Federal law USC 3110. "Generally prohibits a federal official, including a member of Congress, from appointing, promoting, or recommending for appointment or promotion any relative of the official to any agency or department over which the official exercises authority or control. The statute defines a relative, for these purposes, as an individual who is related to the public official as father, mother, son, daughter, brother, sister, uncle, aunt, first cousin, nephew, niece, husband, wife, father-in- law, mother-in-law, son-in-law" -- listen, Jared, Jared Kushner -- "son-in- law, daughter-in-law, brother-in-law, sister-in-law, stepfather, stepmother, stepson, stepdaughter, stepbrother, stepsister, half-brother, or half-sister."

Anyway, so that`s the law.

Anyway, with only 11 days left in President Obama`s term, some Americans will look back on his legacy as historic, inspirational, and transformational. A new poll out by AP and ORC poll shows that roughly -- or actually nearly 57 percent of Americans agree and view President Obama positively. That`s on par with Obama`s job approval rating with Gallup recently tracked at 56 percent. So, he`s going and he`s cruising into the high 50s.

But Republicans spent eight years, let`s not forget, during Obama`s presidency accusing him being a liar, a usurper, a despot, a king.

And, for many, the end did not come soon enough. Let`s watch.

(BEGIN VIDEO CLIP)

BARACK OBAMA, PRESIDENT OF THE UNITED STATES: The reforms I`m proposing would not apply to those who are here illegally.

UNIDENTIFIED MALE: You lie!

(BOOING)

PROBLEMS »
1. Answer these from the transcript:
(a) Which section of federal law does the speaker cite?
(b) What share of Americans view President Obama positively in the AP and ORC poll?
(c) How many days were left in President Obama's term?
2. Write the next part of the transcript on the nepotism law and Obama's legacy, picking up right after its final line.
The lines that come after this transcript are separate material.

DATA EXTRACT »

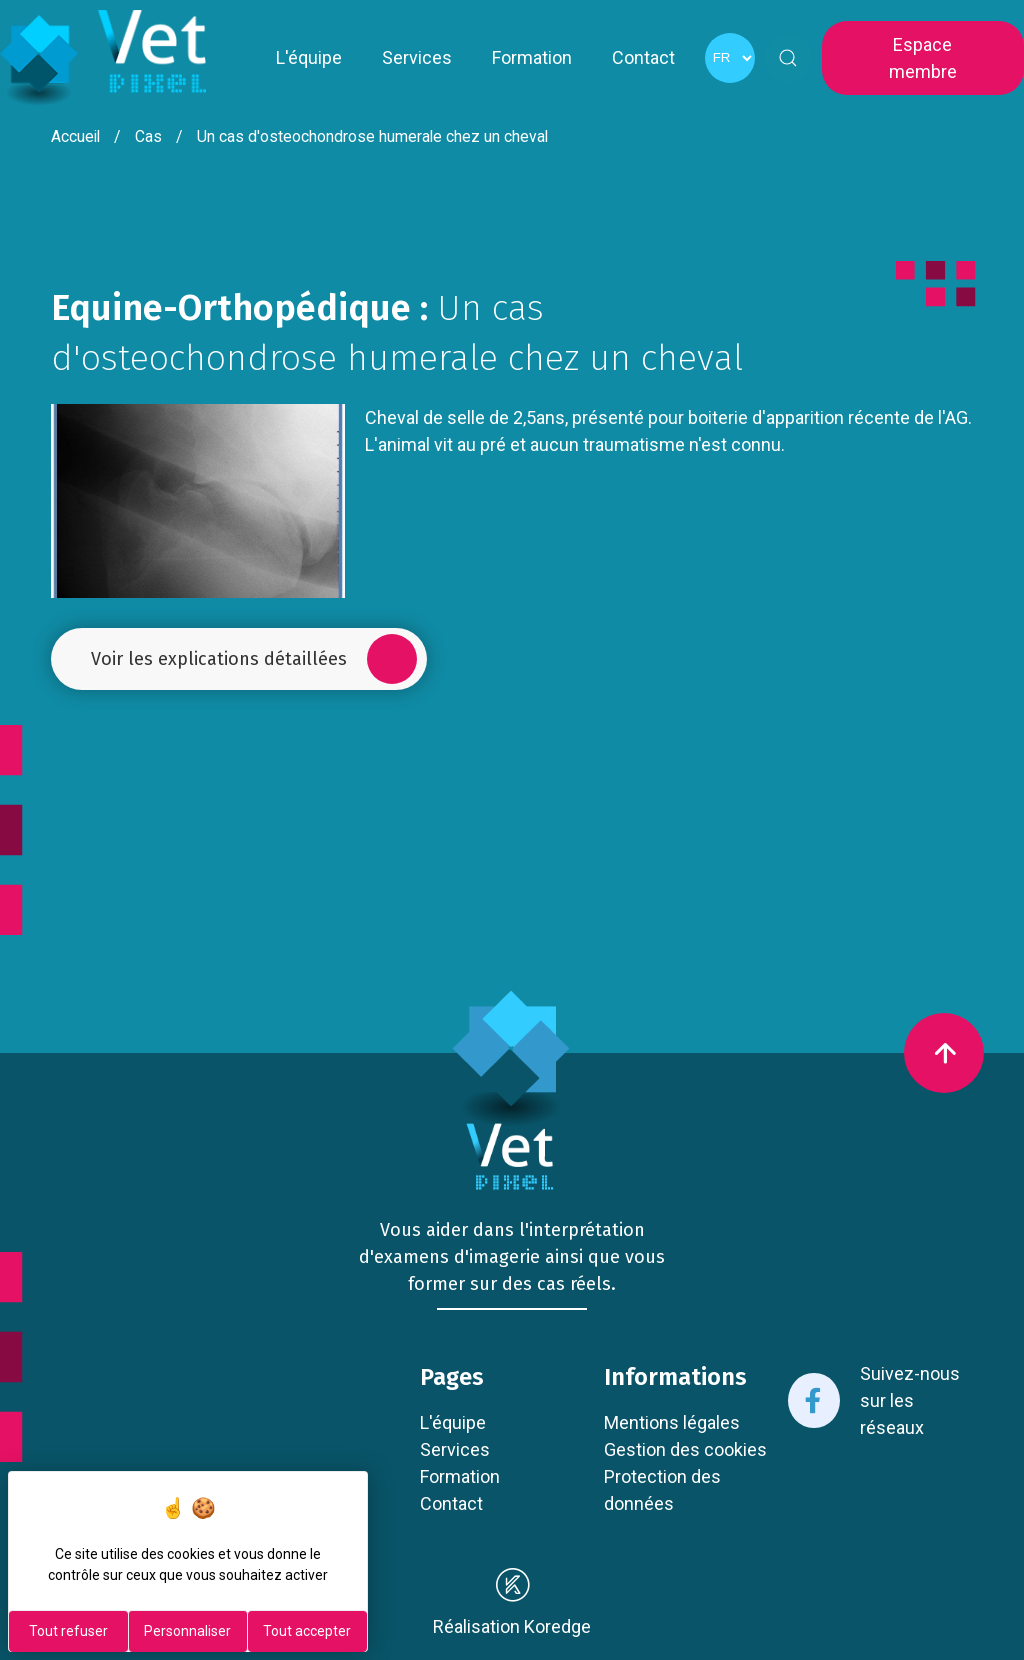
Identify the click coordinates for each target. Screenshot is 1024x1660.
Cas (148, 136)
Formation (532, 57)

ANSWERS FOR THE EXERCISE »
1.
(a) USC 3110
(b) Nearly 57 percent
(c) 11 days

2.
OBAMA: That`s not true.

SEN. MITCH MCCONNELL (R-KY), MAJORITY LEADER: Some have said it was indelicate of me to suggest that our top political priority over the next two years should be to deny President Obama a second time.

BOBBY JINDAL (R), FORMER LOUISIANA GOVERNOR: We don`t have kings in this country. I know this presidency thinks he can just interpret the Constitution, apply the laws when and how he wants them. He thinks he go can around Congress. We don`t have kings.

JIM DEMINT (R), FORMER U.S. SENATOR: I ask President Obama not to divide us further by acting like an imperial president.

DONALD TRUMP (R), PRESIDENT-ELECT: But Trump comes along and said birth certificate. He gave a birth certificate. Whether or not that was a real certificate, because a lot of people question it -- I certainly question it.

(END VIDEO CLIP)

MATTHEWS: "I certainly question it."

Anyway, the GOP threw up roadblocks to the president early and aggressively.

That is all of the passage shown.